[Screenshot and document pointing data]
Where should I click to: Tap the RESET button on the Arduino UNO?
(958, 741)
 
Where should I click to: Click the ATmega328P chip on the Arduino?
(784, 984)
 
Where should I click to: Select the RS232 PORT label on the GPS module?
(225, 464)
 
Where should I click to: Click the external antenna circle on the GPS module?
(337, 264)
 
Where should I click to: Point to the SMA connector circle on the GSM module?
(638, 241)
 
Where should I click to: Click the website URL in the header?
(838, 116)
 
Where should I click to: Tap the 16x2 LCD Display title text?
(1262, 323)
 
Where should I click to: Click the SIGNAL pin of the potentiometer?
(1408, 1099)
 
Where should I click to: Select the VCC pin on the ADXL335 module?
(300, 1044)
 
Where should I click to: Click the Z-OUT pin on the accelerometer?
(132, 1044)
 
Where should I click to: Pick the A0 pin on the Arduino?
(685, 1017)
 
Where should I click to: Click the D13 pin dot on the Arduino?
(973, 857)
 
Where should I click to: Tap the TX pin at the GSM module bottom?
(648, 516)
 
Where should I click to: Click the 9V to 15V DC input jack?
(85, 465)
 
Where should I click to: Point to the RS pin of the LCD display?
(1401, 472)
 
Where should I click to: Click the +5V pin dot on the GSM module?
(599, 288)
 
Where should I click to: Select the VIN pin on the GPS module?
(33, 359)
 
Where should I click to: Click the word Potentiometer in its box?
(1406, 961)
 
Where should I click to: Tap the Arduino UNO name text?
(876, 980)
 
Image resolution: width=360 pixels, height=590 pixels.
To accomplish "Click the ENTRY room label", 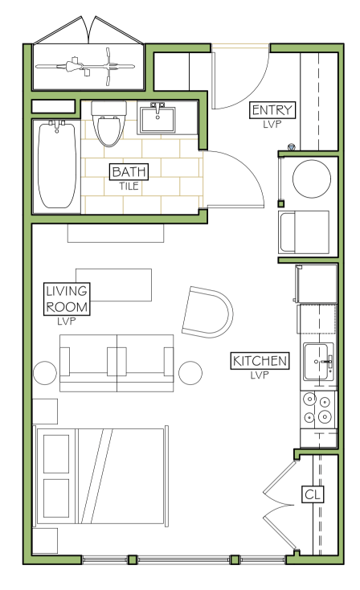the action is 272,110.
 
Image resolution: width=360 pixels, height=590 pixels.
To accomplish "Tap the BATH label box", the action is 129,171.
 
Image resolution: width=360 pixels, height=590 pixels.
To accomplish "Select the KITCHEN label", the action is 260,361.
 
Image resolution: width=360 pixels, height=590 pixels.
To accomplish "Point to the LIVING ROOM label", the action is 67,299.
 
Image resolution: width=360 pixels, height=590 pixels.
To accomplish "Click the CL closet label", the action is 313,494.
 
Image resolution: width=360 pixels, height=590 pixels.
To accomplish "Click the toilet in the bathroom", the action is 108,124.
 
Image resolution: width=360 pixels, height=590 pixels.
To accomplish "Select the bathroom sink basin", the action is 158,118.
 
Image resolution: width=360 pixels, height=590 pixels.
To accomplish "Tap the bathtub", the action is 57,165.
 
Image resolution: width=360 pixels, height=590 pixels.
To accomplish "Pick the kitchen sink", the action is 318,362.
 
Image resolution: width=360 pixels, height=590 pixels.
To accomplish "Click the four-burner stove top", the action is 318,409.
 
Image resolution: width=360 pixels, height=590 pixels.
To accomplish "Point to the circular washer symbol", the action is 312,178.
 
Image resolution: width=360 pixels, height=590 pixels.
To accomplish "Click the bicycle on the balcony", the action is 85,67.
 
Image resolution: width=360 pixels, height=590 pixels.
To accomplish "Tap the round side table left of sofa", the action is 45,373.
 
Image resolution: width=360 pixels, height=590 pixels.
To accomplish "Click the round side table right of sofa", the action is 190,373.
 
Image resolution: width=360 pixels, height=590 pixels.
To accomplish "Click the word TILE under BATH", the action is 129,186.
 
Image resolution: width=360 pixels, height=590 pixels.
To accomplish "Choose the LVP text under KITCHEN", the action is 260,375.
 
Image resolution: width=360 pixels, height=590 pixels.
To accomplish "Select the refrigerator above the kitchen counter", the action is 315,284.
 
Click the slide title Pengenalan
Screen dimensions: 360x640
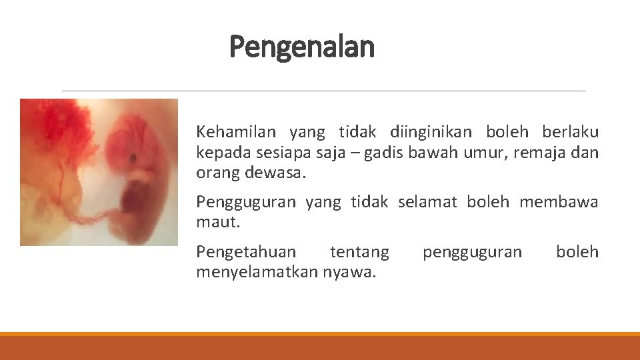302,47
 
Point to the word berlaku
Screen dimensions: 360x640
571,132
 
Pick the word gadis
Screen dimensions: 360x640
377,153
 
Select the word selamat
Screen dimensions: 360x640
427,202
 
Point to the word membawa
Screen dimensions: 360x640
559,202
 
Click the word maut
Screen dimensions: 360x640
217,222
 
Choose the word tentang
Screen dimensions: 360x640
359,252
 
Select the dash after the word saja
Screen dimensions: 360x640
347,154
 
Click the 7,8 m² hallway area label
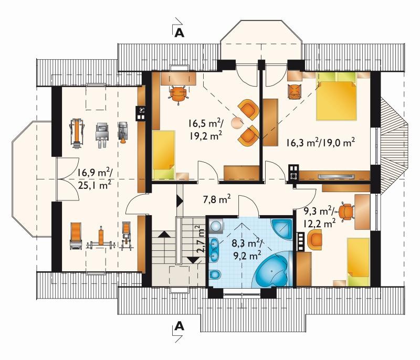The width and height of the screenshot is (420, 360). coord(217,199)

§ **Task instructions**
Extract the lines above word for word, starting at the line that contains "Select the word selamat" and running through the end of the records. Leave the pictures out of your copy.

§ **Answer to this exercise**
Select the word selamat
Screen dimensions: 360x640
427,202
 
Point to the word membawa
Screen dimensions: 360x640
559,202
 
Click the word maut
Screen dimensions: 360x640
217,222
 
Choose the word tentang
Screen dimensions: 360x640
359,252
 
Select the dash after the word saja
Screen dimensions: 360x640
347,154
 
Click the 7,8 m² hallway area label
The width and height of the screenshot is (420, 360). coord(217,199)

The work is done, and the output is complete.